-------- Data for this task --------

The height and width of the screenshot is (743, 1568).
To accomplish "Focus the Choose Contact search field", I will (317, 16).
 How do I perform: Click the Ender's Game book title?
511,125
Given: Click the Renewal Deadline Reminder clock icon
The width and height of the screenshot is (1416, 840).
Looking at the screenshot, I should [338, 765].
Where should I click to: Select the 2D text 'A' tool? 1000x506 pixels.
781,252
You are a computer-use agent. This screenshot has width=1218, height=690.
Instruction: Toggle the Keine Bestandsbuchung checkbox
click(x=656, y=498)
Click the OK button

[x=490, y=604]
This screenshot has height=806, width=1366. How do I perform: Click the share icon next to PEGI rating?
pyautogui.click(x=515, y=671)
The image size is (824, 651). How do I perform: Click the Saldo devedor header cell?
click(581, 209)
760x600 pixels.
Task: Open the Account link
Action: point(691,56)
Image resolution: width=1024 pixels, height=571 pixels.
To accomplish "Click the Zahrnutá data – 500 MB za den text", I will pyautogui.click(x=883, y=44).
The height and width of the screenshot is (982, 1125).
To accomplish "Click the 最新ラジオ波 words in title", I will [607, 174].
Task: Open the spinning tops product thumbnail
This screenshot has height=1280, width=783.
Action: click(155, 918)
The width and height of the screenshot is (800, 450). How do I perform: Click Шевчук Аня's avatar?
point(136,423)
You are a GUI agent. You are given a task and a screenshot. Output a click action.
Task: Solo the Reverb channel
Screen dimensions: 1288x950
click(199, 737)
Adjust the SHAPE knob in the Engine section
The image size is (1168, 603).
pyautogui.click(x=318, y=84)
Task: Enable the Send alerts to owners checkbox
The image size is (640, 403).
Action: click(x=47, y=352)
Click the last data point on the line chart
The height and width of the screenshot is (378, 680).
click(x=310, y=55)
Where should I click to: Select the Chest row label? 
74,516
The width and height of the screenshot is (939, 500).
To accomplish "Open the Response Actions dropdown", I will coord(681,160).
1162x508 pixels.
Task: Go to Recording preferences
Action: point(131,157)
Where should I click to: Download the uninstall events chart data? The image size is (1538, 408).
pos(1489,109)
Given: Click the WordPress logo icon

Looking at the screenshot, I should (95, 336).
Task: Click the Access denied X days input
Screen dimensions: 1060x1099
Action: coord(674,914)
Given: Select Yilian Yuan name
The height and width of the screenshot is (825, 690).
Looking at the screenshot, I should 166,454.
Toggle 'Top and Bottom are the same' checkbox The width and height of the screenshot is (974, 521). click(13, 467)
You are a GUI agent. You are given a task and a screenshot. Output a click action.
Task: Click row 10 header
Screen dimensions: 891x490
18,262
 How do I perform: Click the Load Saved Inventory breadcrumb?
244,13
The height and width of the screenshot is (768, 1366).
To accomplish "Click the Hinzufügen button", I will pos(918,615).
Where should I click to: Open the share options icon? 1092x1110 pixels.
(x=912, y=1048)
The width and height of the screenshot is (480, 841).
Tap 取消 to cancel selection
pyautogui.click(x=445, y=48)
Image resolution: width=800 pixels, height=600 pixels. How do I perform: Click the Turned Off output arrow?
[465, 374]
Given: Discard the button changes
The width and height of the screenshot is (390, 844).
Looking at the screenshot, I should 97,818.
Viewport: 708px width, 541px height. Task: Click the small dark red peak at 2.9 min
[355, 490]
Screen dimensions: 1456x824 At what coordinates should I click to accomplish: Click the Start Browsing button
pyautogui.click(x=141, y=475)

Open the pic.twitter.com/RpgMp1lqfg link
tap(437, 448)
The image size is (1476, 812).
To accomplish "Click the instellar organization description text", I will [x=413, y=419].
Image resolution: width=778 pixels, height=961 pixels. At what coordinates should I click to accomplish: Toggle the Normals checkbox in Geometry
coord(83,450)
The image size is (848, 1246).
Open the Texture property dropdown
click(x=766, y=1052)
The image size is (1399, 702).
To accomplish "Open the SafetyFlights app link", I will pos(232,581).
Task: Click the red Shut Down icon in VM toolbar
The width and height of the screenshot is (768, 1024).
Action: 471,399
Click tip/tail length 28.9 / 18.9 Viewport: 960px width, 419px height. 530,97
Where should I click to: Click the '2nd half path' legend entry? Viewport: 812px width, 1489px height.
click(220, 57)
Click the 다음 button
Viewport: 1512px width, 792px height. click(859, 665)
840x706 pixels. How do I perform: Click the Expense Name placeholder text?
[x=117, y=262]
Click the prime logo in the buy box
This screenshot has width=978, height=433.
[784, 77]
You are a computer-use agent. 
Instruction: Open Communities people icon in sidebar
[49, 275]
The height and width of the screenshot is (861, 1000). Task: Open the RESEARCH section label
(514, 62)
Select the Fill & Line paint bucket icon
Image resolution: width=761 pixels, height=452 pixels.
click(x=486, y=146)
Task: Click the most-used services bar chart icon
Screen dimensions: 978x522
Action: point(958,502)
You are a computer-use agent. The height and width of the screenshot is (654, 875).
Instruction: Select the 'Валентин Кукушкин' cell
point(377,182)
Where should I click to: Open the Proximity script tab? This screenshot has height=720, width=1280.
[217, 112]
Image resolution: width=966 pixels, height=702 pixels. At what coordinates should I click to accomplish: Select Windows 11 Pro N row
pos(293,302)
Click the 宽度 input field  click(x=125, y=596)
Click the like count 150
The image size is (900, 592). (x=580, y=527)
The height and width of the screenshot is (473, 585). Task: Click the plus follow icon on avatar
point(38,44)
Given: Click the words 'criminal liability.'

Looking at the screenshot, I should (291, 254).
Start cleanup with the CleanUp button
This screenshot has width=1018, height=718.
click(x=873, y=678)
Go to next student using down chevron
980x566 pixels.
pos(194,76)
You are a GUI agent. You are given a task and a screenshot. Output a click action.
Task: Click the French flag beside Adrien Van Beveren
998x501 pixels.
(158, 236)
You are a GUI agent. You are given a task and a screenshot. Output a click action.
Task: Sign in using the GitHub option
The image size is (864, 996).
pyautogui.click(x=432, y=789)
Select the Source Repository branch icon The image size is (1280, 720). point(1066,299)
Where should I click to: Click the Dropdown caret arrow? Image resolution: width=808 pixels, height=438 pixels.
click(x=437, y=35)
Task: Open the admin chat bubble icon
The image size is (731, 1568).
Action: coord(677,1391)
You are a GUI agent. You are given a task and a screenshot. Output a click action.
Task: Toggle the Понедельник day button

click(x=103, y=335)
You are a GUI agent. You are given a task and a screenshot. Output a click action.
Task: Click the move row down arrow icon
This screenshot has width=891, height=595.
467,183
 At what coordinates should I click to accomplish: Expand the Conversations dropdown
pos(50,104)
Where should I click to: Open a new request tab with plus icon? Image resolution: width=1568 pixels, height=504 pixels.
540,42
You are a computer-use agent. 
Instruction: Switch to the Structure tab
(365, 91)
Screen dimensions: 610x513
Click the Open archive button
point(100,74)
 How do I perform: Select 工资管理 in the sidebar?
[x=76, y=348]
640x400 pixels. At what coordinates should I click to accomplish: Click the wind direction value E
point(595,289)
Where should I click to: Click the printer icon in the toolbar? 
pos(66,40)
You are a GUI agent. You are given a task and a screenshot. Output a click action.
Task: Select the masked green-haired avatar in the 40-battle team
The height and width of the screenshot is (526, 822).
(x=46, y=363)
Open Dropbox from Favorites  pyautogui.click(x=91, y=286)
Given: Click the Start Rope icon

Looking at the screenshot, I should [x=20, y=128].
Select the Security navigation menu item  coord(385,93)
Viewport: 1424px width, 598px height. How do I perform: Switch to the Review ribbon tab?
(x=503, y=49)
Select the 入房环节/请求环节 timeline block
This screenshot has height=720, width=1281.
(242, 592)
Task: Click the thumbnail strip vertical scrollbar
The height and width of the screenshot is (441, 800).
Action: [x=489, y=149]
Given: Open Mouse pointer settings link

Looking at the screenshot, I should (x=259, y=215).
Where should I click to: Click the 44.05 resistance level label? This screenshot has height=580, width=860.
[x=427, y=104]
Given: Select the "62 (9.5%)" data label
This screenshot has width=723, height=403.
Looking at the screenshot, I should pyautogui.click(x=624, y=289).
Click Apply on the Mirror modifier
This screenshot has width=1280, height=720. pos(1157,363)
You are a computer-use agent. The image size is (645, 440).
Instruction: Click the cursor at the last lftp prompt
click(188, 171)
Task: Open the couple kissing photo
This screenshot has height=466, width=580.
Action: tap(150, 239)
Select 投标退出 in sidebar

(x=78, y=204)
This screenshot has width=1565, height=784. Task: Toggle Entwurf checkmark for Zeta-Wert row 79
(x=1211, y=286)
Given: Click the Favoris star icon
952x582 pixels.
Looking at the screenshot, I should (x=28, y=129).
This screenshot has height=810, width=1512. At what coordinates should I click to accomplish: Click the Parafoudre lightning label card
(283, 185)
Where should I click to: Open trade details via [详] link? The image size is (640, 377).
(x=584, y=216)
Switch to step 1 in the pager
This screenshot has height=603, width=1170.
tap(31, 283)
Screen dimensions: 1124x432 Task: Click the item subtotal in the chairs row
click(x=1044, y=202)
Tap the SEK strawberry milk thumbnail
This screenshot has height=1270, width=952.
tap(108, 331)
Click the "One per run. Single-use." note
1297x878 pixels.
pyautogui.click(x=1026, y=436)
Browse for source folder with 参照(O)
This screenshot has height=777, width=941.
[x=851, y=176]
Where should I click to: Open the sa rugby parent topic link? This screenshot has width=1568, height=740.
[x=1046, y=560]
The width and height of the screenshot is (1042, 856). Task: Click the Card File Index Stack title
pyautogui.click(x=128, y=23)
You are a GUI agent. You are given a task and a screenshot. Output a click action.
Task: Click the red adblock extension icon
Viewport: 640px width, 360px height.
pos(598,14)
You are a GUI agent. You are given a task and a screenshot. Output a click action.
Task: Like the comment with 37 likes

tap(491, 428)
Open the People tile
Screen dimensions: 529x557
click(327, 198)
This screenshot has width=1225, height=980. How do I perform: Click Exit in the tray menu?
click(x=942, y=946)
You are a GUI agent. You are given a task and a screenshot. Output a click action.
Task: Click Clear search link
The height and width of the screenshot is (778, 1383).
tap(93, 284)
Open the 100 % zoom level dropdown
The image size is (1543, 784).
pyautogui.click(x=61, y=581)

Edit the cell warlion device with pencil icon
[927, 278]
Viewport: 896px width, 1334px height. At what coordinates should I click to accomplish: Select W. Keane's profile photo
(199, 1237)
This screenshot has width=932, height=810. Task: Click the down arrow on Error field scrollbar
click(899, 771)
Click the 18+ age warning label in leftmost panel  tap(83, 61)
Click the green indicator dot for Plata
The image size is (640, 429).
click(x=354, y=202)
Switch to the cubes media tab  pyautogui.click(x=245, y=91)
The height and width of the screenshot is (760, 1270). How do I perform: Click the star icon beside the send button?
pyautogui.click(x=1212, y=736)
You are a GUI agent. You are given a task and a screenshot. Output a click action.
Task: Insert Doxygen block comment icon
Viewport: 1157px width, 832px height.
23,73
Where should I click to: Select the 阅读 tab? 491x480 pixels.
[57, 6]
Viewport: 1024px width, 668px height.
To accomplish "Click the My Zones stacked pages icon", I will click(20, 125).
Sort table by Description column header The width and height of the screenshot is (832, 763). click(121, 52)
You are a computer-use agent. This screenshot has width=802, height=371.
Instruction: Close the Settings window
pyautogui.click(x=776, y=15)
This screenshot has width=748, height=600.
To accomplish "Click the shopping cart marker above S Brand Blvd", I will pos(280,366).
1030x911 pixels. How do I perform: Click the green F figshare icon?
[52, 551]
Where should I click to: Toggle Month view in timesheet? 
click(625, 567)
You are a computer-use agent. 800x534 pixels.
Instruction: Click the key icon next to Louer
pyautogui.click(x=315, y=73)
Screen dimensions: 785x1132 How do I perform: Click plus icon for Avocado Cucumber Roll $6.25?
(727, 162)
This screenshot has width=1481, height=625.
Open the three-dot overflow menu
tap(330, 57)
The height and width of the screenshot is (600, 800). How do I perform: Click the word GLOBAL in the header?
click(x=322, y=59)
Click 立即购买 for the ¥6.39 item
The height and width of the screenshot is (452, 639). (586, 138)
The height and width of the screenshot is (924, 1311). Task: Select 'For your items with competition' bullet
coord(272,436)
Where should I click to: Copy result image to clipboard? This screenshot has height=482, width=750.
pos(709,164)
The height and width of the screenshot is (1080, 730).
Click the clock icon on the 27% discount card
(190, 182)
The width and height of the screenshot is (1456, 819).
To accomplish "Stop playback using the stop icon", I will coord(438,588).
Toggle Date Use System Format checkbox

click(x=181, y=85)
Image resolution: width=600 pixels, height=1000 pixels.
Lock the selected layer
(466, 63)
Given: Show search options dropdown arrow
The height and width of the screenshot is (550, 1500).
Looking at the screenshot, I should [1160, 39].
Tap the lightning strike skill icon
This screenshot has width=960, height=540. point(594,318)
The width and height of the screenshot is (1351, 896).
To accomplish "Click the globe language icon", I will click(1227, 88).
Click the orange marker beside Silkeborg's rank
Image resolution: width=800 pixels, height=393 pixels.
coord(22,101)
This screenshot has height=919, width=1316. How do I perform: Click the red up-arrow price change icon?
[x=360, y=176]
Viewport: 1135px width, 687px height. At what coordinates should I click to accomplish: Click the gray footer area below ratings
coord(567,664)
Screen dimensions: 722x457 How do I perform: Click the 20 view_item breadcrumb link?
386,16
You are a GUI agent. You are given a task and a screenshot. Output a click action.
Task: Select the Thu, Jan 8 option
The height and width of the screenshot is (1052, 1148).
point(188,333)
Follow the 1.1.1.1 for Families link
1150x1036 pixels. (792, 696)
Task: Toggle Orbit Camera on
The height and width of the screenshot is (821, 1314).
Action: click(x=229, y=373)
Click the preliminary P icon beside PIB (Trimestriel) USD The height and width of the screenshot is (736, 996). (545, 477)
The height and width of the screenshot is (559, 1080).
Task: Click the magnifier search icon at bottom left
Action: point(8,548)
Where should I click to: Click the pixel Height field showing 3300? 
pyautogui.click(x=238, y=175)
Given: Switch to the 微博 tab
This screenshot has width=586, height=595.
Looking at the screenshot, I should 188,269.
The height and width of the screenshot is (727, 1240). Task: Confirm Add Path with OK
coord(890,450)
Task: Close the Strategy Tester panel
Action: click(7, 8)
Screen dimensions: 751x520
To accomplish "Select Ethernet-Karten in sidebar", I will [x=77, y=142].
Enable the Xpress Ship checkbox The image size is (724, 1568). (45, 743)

--------

How to complete this task ▸ Pick out the lines above that hold the string "marker" and show them.

Solution for this problem ▸
To accomplish "Click the shopping cart marker above S Brand Blvd", I will pos(280,366).
Click the orange marker beside Silkeborg's rank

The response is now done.